Photocatalytic syngas synthesis from CO2 and H2O using ultrafine CeO2-decorated layered double hydroxide nanosheets under visible-light up to 600 nm

The rational design of photocatalyst that can effectively reduce CO₂ under visible light (l>400 nm), and simultaneously precise control of the products syngas (CO/H₂) ratio is highly desirable for the Fischer-Tropsch reaction. In this work, we synthesized a series of CeO₂-decorated layered double hydroxides (LDHs, Ce-x) samples for photocatalytic CO₂ reduction. It was found that the selectivity and productivity of CO and H₂ from photoreduction of CO₂ in conjunction with Ru-complex as photosensitizer performed an obvious “volcano-like” trend, with the highest point at Ce-0.15 and the CO/H₂ ratio can be widely tunable from 1/7.7 to 1/1.3. Furthermore, compared with LDH, Ce-0.15 also drove photocatalytic CO₂ to syngas under 600 nm irradiation.
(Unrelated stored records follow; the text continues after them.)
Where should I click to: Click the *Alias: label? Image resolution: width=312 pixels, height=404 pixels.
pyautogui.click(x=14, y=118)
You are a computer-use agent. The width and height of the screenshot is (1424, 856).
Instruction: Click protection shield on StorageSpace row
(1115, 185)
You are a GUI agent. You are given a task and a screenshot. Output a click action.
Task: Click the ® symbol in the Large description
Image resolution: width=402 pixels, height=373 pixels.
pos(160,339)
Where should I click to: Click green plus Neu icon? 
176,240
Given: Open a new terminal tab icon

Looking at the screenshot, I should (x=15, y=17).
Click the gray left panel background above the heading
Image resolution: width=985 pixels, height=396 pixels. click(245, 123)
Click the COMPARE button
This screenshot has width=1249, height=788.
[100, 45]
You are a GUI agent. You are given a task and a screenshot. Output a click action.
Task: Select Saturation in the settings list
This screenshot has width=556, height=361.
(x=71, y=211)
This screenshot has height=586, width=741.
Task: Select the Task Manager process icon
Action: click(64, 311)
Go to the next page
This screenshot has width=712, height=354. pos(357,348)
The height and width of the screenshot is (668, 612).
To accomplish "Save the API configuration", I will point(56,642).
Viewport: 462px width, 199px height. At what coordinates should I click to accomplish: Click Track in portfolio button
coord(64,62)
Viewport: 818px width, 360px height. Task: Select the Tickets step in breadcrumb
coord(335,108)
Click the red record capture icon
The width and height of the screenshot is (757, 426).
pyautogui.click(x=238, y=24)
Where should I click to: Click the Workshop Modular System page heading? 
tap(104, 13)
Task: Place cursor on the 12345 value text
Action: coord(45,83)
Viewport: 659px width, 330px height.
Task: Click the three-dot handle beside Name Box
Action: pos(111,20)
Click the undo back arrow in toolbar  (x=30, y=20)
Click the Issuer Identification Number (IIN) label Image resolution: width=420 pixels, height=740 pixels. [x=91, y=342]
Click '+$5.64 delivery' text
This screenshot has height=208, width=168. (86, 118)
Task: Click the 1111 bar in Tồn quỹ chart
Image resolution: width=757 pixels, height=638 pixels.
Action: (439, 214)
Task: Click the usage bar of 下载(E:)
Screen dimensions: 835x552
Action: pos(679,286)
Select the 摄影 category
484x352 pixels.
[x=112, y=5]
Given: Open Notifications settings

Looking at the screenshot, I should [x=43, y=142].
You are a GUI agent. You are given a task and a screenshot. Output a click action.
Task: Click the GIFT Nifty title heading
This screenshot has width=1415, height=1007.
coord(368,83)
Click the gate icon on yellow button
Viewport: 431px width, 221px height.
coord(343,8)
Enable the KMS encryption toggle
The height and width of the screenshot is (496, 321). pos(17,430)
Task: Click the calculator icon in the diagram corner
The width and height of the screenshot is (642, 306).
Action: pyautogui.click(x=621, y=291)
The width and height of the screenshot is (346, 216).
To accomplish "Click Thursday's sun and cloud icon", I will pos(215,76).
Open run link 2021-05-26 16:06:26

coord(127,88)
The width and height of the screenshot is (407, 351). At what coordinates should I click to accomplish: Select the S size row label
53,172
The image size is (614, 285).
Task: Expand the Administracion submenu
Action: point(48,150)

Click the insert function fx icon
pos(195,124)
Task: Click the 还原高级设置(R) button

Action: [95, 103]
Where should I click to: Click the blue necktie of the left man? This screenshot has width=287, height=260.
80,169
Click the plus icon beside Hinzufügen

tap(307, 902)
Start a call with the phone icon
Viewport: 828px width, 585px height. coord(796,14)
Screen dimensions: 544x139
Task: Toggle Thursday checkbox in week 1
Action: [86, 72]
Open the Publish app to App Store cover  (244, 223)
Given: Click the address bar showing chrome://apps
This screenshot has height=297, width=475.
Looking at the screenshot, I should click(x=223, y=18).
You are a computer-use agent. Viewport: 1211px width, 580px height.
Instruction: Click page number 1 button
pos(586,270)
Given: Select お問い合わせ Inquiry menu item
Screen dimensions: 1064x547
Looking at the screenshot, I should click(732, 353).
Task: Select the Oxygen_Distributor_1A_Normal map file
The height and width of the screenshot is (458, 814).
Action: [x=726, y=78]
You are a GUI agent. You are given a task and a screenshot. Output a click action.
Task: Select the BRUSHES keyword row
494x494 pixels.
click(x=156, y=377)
It implied that an optimum amount of CeO₂ modifying LDH promoted the photoreduction of CO₂ to syngas. This report gives the way to fully utilize the rare earth elements and provides a promising route to enhance the photo-response ability and charge injection efficiency of LDH-based photocatalysts in the synthesis of syngas with a tunable ratio under visible light irradiation.